One of the most important events in Ginsberg’s literary career took place on October 7, 1955, when members from the previously divisive Beat Generation and San Francisco Renaissance came together for a single reading. Today that gathering is known simply as “The Six Gallery reading.” Here, Ginsberg read a portion of “Howl.” It proved to be the poem that brought worldwide fame to Ginsberg. When the poetry collection of the same name was published in 1956, it was immediately banned for obscenity. A manager at City Lights Bookstore in San Francisco, Shig Murao, was jailed for continuing to sell the book. Under the First Amendment, the banning of the collection was later revoked.
 
As an outspoken activist, Ginsberg was banned from Cuba and Czechoslovakia in 1965, and became a figure of much FBI scrutiny. He spoke on issues like the Vietnam War, gay rights, and drugs - Ginsberg was one of Timothy Leary’s earliest participants in his psilocybin and LSD experiments. All this aside, his opinions earned him a respected place in society. His political essays were in constant demand and he once testified in the hearings on drugs before the Senate.

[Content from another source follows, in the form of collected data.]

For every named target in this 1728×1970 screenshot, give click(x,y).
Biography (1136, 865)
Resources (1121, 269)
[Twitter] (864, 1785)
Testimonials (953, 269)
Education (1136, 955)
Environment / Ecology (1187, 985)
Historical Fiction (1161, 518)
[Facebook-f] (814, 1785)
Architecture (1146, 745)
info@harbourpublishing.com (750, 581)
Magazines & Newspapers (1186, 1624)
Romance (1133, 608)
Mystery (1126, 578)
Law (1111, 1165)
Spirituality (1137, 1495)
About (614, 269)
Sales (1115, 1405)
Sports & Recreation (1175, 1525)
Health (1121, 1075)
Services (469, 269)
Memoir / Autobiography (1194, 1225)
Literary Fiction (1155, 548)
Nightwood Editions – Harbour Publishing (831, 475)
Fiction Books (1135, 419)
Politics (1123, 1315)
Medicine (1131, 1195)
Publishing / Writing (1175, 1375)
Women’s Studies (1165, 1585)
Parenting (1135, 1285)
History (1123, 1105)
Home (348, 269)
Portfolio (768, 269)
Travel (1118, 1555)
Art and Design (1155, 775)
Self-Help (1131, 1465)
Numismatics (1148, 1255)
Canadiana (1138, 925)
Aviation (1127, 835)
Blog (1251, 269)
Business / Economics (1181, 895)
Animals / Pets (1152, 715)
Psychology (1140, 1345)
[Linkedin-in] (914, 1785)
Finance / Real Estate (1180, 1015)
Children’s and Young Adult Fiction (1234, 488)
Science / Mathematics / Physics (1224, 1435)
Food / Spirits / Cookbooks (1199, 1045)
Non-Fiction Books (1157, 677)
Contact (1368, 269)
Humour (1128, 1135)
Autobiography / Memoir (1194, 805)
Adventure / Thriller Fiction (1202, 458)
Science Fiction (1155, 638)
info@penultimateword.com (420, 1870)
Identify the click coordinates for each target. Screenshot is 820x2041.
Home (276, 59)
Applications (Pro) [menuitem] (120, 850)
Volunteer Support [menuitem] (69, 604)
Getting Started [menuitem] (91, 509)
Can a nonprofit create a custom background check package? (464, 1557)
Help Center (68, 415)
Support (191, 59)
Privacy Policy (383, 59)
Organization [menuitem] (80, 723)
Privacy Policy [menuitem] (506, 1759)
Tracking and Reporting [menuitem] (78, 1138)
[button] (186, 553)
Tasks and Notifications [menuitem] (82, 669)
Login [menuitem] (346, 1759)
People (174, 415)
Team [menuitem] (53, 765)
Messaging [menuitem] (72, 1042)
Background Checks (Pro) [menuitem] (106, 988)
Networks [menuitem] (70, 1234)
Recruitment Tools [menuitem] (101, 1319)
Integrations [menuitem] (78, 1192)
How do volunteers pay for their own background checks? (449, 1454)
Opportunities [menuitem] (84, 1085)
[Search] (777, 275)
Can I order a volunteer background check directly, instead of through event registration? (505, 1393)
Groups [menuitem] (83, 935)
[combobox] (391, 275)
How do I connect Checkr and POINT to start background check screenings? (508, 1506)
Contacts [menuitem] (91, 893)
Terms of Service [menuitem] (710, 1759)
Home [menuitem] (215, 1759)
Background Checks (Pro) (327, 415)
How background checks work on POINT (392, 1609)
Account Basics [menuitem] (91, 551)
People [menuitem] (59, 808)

Illness at the End of His Life

Ginsberg was a lifelong smoker. Though he tried to quit for religious and health reasons, he was never fully successful. The addiction played a role in his decline of health later in life. In 1960, while being treated for a tropical disease, an unsterilized needle was used on Ginsberg, causing him to contract hepatitis. Throughout the 1970s, Ginsberg suffered two major strokes, and was diagnosed with Bell’s palsy, which made him develop paralysis in some parts on his body, including half his face.
 
When he arrived home after an unsuccessful treatment for congestive heart failure at the hospital, Ginsberg made calls to all of his close friends and family to say goodbye. He died in New York City in April of 1997, finally succumbing to liver cancer and complications with hepatitis.
 
Ginsberg broke barriers with his poetry. Though he largely denies being the founder of the Beat Generation movement, he can easily take credit for being one of the central figures that made it possible. Through his work in literature and music, and using these platforms to speak on social, political, and economic unease, Ginsberg was a cultural game-changer in America.